▶ [WORK ITEM]: Repeat each line, word for word, from the one containing "This screenshot has width=506, height=577." through the last line of the entries, and include no other output.

▶ [EXTRACTED DATA]:
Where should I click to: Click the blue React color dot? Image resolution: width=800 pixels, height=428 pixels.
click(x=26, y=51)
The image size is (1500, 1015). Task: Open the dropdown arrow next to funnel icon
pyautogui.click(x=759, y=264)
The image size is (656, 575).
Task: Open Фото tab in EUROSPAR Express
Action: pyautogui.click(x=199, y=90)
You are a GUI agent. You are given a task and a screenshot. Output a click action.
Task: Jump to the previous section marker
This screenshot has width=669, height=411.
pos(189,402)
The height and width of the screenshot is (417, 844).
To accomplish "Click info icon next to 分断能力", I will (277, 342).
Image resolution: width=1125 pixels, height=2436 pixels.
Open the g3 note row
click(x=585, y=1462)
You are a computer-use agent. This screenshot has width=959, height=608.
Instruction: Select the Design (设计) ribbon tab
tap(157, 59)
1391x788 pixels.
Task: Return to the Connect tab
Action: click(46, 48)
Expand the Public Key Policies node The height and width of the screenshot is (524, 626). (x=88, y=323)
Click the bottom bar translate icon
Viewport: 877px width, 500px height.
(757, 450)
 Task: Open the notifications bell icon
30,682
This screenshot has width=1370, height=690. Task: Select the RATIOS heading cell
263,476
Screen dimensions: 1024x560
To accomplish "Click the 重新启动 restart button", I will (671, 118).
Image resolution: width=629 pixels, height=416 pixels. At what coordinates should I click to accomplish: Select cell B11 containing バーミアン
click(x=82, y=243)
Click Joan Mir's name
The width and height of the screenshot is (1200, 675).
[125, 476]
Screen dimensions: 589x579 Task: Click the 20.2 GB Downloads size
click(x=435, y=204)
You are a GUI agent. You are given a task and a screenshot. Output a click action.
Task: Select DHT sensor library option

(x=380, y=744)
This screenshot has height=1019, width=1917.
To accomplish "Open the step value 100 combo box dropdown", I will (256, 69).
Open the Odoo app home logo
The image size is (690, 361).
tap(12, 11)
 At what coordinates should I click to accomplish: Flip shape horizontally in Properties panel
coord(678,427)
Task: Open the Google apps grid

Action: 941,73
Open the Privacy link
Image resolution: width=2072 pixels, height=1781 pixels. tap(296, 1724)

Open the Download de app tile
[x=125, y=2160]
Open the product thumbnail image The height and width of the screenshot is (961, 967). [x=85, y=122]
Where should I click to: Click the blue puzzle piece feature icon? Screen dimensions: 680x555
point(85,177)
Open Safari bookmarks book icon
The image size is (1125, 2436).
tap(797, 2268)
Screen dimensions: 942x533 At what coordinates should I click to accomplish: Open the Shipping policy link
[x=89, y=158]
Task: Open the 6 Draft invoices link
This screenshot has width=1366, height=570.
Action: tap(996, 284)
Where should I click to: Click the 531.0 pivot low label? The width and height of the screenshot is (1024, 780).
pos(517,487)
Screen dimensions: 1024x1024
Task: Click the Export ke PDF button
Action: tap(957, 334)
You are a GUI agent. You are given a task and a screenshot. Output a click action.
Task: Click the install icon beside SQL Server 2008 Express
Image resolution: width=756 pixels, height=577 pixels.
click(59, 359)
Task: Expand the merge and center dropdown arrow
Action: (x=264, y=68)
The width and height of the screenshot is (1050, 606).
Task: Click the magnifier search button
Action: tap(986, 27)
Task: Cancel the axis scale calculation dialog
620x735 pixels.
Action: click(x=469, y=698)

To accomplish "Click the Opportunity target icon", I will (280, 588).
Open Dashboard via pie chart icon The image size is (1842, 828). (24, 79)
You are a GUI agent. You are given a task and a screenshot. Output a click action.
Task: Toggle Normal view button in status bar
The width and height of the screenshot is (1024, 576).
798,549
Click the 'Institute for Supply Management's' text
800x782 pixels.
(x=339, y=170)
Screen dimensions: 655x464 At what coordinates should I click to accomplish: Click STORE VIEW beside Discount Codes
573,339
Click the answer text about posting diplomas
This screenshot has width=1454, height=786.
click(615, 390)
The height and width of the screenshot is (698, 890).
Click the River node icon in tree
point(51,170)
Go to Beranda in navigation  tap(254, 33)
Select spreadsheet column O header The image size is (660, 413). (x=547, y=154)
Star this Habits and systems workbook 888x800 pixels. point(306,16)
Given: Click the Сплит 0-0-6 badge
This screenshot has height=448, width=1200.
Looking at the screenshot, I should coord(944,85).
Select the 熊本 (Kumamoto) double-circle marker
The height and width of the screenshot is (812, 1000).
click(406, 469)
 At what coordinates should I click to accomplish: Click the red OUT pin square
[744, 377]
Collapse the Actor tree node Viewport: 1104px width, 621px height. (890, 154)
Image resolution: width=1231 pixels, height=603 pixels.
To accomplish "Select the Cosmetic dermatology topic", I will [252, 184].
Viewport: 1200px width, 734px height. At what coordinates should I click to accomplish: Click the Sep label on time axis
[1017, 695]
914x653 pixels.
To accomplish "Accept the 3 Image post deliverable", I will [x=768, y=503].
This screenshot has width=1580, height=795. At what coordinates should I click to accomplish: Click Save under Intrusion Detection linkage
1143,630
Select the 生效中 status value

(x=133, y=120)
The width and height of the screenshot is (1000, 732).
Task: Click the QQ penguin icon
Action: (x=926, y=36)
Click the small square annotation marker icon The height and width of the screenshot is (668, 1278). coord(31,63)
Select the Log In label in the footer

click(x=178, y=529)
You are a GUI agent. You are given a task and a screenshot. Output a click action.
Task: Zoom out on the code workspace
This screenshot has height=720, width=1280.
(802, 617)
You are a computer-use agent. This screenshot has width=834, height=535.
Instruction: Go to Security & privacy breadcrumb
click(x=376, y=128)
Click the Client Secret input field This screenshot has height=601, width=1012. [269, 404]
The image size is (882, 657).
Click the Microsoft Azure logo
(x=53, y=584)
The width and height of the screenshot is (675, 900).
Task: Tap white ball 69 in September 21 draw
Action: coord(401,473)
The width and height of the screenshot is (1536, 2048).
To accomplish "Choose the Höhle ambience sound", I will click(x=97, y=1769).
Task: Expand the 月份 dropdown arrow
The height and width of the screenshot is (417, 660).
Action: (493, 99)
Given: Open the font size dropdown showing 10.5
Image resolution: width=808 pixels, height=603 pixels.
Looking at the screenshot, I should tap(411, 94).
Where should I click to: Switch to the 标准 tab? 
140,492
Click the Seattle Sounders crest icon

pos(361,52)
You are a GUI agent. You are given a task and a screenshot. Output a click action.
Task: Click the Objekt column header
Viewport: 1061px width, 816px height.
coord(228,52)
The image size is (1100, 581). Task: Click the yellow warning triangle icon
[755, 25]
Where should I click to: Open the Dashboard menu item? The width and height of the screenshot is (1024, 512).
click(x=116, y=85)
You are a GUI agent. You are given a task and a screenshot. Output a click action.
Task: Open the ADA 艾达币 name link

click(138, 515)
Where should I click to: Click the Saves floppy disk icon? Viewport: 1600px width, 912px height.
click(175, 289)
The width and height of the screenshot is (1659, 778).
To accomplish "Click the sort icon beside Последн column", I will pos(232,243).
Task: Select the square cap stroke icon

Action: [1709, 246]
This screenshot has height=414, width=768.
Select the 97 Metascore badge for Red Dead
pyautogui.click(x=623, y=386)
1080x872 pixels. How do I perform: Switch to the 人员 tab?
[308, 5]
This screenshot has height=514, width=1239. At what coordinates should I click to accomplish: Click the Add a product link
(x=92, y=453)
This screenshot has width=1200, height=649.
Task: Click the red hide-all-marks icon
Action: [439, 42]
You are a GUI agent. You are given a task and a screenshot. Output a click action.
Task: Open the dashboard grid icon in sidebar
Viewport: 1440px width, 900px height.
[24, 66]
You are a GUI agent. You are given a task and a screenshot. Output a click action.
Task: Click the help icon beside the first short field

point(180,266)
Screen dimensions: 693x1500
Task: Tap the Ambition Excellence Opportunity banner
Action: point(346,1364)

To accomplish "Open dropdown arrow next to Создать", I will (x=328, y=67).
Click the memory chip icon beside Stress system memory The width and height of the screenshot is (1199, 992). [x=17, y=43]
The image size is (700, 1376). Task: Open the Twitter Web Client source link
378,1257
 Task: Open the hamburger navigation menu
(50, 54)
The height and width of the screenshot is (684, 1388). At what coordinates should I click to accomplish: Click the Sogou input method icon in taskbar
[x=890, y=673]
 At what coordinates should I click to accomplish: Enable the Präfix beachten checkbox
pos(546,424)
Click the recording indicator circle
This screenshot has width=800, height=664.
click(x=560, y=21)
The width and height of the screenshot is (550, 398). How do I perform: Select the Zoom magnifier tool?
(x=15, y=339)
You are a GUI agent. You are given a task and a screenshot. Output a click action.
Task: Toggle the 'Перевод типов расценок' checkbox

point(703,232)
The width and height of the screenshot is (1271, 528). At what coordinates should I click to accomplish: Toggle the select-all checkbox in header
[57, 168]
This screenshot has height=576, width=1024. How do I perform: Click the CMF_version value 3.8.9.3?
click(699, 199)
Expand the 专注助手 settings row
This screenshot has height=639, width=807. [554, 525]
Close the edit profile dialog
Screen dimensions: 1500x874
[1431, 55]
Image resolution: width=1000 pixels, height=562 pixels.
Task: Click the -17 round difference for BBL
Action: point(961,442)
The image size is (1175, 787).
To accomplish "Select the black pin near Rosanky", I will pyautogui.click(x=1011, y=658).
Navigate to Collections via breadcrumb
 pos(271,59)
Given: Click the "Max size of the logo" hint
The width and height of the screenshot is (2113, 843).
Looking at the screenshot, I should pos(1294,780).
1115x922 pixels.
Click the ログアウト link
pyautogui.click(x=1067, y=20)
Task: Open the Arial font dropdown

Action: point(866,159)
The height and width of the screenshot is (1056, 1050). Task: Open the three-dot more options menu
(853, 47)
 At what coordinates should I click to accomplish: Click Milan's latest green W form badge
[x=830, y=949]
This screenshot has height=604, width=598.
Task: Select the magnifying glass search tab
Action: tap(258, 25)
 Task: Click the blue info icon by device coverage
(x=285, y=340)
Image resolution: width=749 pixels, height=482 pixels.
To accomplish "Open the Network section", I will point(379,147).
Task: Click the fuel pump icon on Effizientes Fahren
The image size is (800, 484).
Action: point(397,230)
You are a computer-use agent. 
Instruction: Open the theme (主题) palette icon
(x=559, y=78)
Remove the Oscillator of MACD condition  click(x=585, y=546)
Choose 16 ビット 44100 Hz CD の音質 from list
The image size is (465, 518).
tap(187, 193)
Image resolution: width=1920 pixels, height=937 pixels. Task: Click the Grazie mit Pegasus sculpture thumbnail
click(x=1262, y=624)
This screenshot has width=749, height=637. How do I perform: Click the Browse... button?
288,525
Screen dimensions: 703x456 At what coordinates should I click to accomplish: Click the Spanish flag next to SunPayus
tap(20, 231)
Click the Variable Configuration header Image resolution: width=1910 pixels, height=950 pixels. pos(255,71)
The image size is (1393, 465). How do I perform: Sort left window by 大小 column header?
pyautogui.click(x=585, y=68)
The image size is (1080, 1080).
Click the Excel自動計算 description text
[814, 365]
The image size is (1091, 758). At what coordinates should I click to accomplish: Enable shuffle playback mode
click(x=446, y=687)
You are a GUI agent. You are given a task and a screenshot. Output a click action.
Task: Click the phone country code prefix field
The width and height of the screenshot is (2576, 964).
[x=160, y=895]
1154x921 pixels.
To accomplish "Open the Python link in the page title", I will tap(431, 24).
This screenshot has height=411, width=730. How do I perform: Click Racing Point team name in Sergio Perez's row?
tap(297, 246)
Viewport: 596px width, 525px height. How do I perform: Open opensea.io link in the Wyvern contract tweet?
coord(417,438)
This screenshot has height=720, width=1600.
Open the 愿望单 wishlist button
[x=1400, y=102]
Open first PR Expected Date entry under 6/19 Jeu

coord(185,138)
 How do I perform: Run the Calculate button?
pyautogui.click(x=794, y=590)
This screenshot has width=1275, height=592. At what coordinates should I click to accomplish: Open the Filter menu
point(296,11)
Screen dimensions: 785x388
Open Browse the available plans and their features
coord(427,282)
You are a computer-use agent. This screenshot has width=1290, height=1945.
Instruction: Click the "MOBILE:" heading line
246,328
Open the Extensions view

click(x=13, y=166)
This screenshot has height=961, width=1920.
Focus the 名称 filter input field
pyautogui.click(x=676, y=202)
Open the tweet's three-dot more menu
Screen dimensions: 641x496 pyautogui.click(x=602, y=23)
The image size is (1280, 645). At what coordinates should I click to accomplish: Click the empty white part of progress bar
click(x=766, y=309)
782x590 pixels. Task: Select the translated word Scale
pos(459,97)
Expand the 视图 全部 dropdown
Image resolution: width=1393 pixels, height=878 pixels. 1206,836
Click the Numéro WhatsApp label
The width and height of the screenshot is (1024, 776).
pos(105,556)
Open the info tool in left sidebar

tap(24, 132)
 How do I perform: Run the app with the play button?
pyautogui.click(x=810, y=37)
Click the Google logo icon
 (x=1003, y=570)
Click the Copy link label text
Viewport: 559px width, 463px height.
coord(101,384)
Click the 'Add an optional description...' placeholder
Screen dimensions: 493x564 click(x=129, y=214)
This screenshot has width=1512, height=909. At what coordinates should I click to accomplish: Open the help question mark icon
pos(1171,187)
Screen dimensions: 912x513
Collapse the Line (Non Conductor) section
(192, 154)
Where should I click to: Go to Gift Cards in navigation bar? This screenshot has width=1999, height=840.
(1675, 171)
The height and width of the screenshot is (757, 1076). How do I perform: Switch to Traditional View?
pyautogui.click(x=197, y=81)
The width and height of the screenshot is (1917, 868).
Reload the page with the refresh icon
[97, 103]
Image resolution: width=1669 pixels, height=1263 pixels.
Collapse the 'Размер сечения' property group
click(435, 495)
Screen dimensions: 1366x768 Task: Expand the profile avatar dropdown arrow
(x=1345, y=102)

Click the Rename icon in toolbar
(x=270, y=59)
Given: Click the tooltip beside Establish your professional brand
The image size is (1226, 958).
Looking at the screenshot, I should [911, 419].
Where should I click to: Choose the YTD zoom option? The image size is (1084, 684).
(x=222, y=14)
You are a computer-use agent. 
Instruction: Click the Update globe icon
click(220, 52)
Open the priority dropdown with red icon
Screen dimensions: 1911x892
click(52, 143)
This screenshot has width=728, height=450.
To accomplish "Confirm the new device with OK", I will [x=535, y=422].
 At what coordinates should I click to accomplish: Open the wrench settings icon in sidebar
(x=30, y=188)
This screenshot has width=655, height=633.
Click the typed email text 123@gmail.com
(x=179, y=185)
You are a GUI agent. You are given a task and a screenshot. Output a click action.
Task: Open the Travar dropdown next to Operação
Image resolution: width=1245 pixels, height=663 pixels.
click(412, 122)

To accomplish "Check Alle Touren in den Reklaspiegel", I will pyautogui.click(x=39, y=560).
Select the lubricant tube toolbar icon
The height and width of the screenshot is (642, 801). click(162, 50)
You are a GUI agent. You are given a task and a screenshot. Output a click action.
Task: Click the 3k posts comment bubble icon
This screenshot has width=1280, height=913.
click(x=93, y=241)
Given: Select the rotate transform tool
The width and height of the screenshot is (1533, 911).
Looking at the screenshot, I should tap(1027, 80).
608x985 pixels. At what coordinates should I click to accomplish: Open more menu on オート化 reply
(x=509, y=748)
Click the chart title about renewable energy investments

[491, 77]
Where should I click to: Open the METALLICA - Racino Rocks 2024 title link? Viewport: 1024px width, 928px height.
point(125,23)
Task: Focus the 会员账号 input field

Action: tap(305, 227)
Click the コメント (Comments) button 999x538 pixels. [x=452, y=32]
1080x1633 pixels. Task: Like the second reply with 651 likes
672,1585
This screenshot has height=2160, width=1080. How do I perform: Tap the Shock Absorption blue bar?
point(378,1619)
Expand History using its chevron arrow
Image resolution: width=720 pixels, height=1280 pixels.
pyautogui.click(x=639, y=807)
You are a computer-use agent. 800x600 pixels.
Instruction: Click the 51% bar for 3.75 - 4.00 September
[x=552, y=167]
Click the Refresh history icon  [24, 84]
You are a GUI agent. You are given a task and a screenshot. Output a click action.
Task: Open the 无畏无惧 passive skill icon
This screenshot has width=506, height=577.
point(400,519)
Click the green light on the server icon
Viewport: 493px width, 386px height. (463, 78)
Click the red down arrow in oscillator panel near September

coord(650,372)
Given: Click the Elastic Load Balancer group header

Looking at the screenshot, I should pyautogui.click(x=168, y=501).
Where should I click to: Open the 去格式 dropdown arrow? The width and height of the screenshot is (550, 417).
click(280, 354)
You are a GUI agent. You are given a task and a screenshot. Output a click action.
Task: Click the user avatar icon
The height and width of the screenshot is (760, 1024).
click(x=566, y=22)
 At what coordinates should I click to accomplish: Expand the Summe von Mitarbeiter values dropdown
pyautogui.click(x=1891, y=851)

▶ [EXERCISE RESPONSE]:
This screenshot has width=506, height=577.
point(400,519)
Click the green light on the server icon
Viewport: 493px width, 386px height. (463, 78)
Click the red down arrow in oscillator panel near September

coord(650,372)
Given: Click the Elastic Load Balancer group header

Looking at the screenshot, I should pyautogui.click(x=168, y=501).
Where should I click to: Open the 去格式 dropdown arrow? The width and height of the screenshot is (550, 417).
click(280, 354)
You are a GUI agent. You are given a task and a screenshot. Output a click action.
Task: Click the user avatar icon
The height and width of the screenshot is (760, 1024).
click(x=566, y=22)
 At what coordinates should I click to accomplish: Expand the Summe von Mitarbeiter values dropdown
pyautogui.click(x=1891, y=851)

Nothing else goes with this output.